::: Supplied text
I was diagnosed with MS a few years ago and have been living relatively well since being diagnosed. People always ask me what is MS and how how sad they fell for me, or that “I’m Sorry” comment.
The fact is people need to stop and think when they say things like that and I realize it’s a gut reaction but it’s not your fault. You don’t need to be sorry it’s a part of life and well it happened to me.
The fact is I think I took the news better then many in my family and friends. I took the news researched the disease and said, “Oh well, time to move along.” I mean I wasn’t one of those people that was swearing, cursing god, or diving into deep depression.
People can live a normal life with MS depending on it’s severity. I personally do not have the disease in a bad form. I get tired, my muscles get soar and stiff on weather extremes, and at time I do get a bit moody. I can still move around, walk, and do things I enjoy on my own power. I may loose my balance at times but I haven’t fallen.
I don’t want people feeling bad for me, but instead just talk to me as a person. The disease is here, I got it, I am on medications (pricey ones), but the fact is I’m still Shawn. I have my odd sense of humor although it can be a sarcastic, a bit odd, and sometimes my mind twists a phrase to be a bit “naughty.”
I’ve always been a private person and I keep things inside as who wants to see a fat man cry? Who wants to see a man break down and scream at the world? Well if you are the type don’t look here. I do keep to myself but I’ve always been that individual the outsider so no big deal.
I feel better when I can actually be there and listen to someones problems and help them out. I’m the type of person who tries to understand the situation but do not judge as I know there is two sides to each story.
So, this disease won’t get me but instead I’m going to live with it and continue being me. I go day by day and moment by moment. I have my ups and downs and like everyone have my good and bad days. So, to me life hasn’t changed much since getting MS. I just take some things a bit slower and pace myself, but overall I’m still me.
::::::
::: Records supplied
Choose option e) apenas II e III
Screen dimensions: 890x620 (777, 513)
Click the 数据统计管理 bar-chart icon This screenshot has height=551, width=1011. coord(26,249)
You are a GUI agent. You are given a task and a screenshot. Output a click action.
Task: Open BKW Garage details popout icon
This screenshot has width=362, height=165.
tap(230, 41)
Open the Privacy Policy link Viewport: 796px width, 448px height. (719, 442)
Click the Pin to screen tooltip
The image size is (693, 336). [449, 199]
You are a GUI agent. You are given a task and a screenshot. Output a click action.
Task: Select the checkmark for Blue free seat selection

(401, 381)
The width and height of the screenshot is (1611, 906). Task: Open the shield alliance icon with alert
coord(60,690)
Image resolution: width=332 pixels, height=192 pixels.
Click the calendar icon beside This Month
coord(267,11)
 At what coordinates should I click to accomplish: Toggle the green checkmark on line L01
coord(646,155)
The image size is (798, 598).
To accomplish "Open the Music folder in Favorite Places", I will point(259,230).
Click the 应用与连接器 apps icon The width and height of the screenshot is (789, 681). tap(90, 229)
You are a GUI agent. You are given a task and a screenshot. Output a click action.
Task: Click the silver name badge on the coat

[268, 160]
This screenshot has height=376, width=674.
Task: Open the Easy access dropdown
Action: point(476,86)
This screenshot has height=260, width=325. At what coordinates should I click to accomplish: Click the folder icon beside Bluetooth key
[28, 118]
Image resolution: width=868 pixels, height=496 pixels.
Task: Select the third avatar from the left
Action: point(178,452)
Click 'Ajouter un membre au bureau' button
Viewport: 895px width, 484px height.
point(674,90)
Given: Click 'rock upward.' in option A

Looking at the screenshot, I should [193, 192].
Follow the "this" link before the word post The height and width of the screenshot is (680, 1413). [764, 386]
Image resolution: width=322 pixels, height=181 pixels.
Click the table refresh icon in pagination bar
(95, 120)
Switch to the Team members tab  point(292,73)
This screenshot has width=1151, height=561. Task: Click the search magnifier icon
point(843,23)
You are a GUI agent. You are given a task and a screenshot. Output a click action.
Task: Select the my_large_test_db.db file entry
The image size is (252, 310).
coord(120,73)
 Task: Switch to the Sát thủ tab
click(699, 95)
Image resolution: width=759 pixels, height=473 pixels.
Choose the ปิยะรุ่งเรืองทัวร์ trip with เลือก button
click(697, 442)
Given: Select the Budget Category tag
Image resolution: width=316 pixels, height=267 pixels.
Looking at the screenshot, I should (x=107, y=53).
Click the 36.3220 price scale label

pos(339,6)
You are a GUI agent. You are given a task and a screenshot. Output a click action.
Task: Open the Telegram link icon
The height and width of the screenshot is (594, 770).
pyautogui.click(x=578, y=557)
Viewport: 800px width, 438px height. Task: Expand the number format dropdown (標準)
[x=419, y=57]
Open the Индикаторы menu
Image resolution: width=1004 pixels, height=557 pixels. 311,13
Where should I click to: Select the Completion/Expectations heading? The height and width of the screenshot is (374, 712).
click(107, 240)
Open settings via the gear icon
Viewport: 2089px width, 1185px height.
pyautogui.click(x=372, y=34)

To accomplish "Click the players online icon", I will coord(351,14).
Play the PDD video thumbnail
::::::
Activity A
Answer these questions from the post on living with MS:
(i) What did the writer do with the disease after taking the news?
(ii) What name does the writer use for themself?
(iii) According to the writer, have they fallen despite losing their balance at times?
Activity B
Duplicate the post on living with MS from "I feel better" up to and including "I’m still me.".
The material above stands apart from the post on living with MS.

Result A
(i) The writer researched it.
(ii) Shawn.
(iii) No, they have not fallen.

Result B
I feel better when I can actually be there and listen to someones problems and help them out. I’m the type of person who tries to understand the situation but do not judge as I know there is two sides to each story.
So, this disease won’t get me but instead I’m going to live with it and continue being me. I go day by day and moment by moment. I have my ups and downs and like everyone have my good and bad days. So, to me life hasn’t changed much since getting MS. I just take some things a bit slower and pace myself, but overall I’m still me.